Data in this exercise
━━━━━━

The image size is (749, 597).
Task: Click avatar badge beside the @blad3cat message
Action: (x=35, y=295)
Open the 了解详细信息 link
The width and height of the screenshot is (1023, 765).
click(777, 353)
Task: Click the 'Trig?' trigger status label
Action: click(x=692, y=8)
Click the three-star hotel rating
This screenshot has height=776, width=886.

━━━━━━

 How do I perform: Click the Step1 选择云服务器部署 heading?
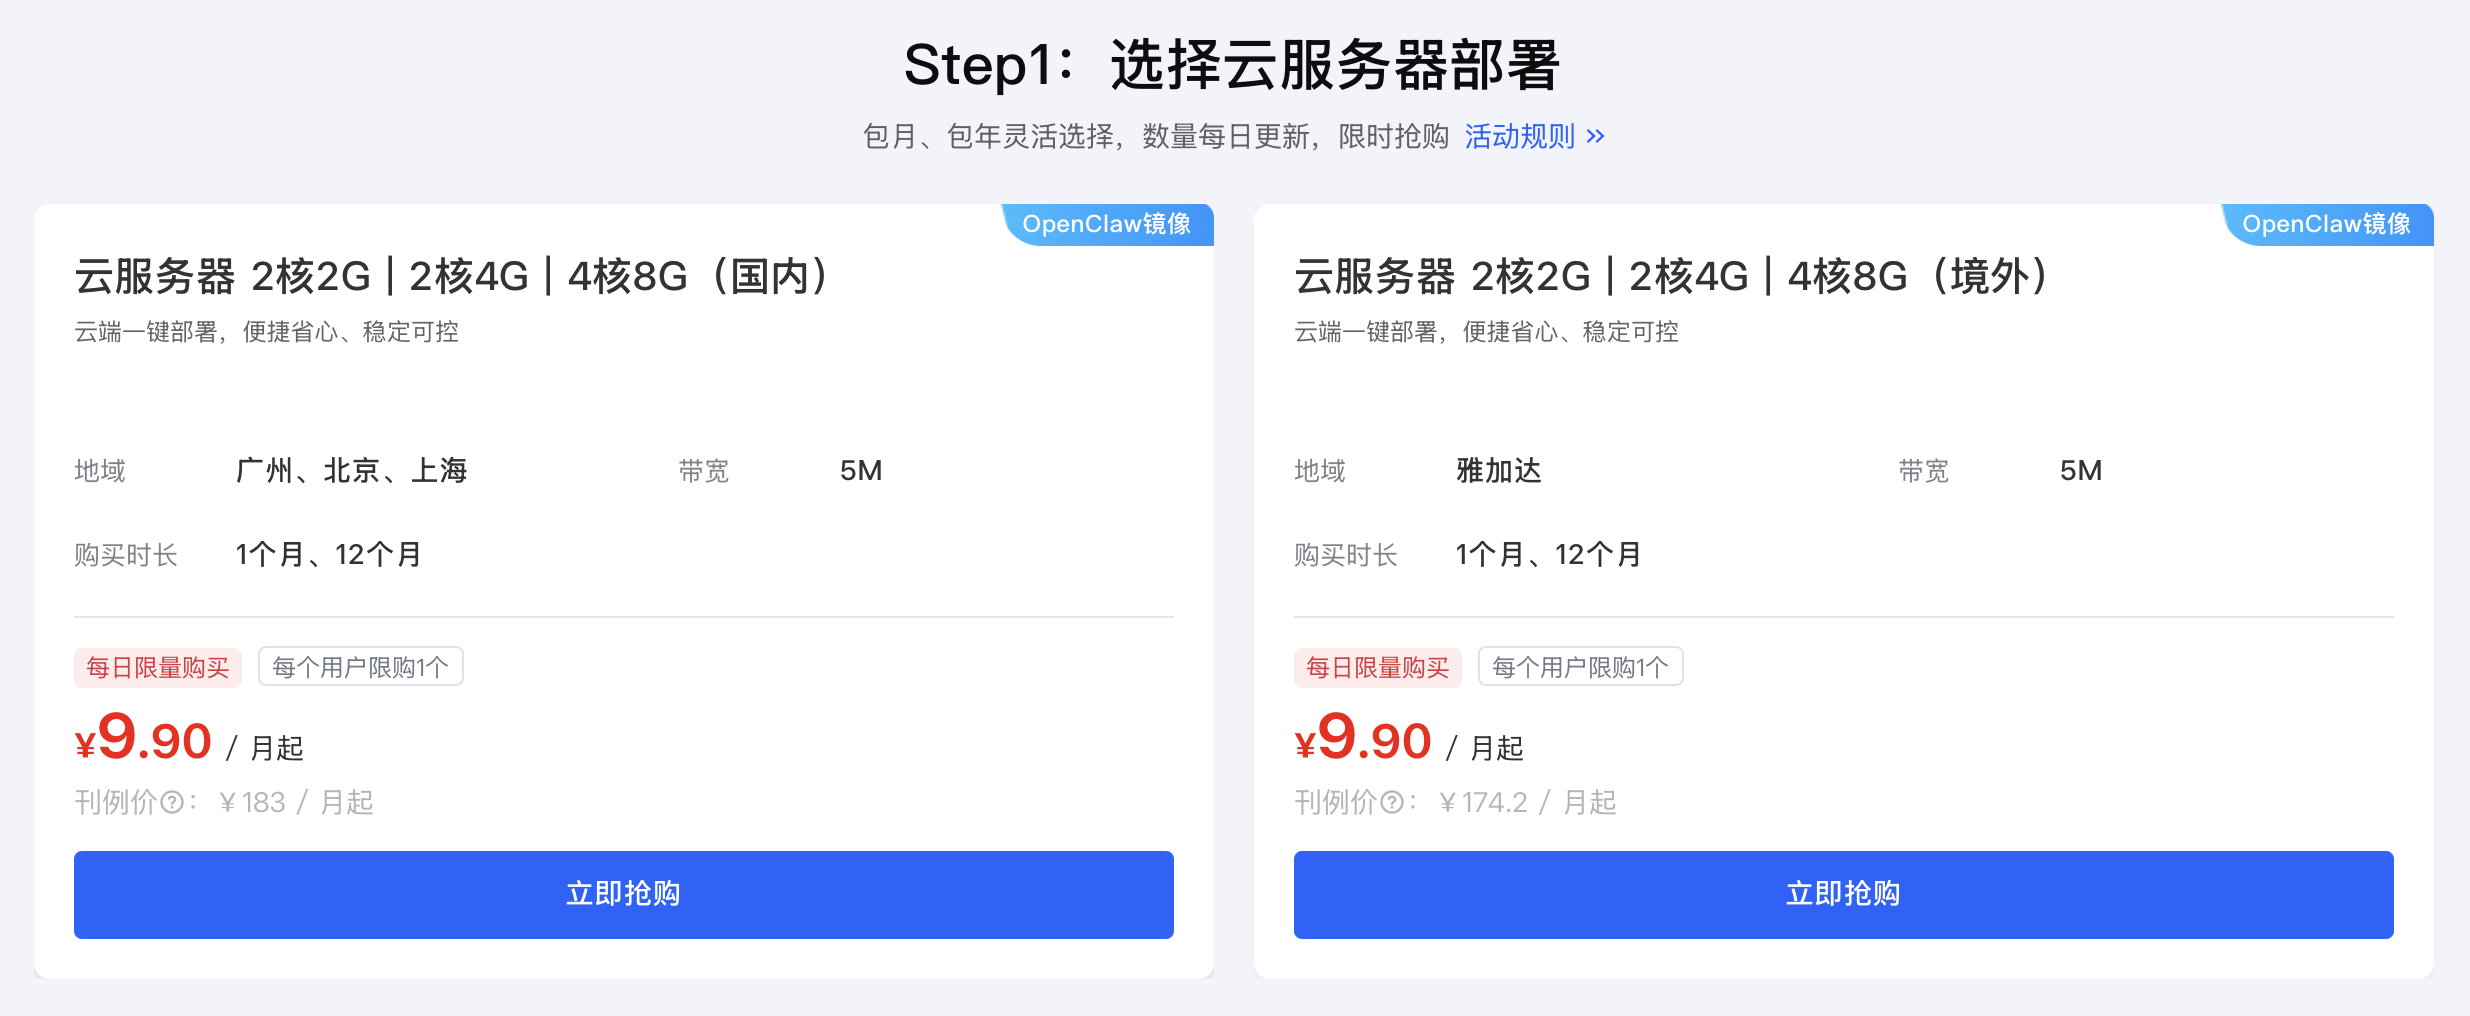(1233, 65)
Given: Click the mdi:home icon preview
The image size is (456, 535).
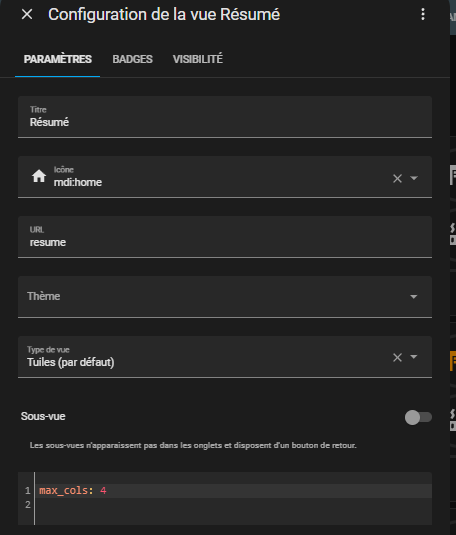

━━━━━━

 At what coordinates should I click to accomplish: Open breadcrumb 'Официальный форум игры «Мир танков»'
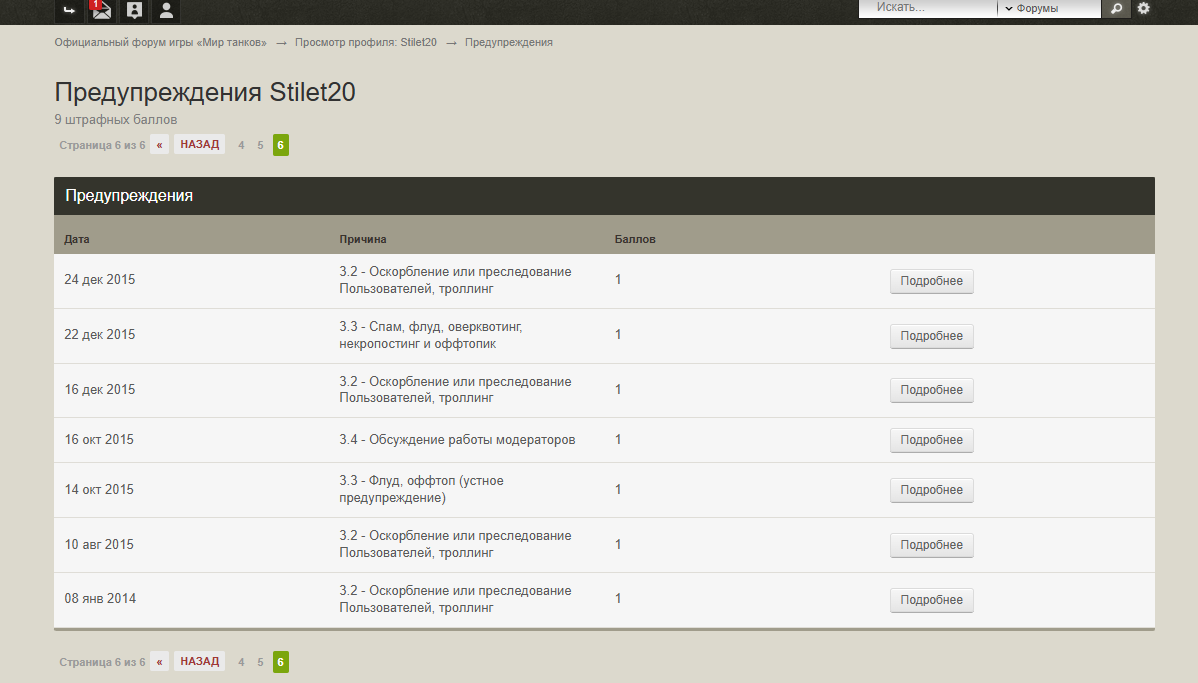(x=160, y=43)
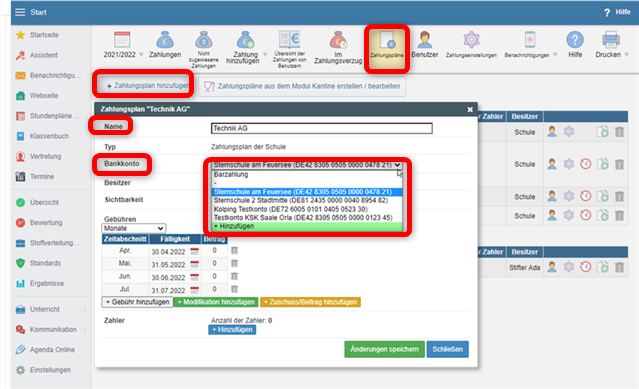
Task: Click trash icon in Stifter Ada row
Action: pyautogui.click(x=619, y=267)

━━━━━━

Instructions for the task
Copy word for word the stretch of entries above from the line that has "Open the 了解详细信息 link" through the line that has "This screenshot has height=776, width=886.", both ends included, and nothing outside it.

Solution to this exercise
Open the 了解详细信息 link
The width and height of the screenshot is (1023, 765).
click(777, 353)
Task: Click the 'Trig?' trigger status label
Action: click(x=692, y=8)
Click the three-star hotel rating
This screenshot has height=776, width=886.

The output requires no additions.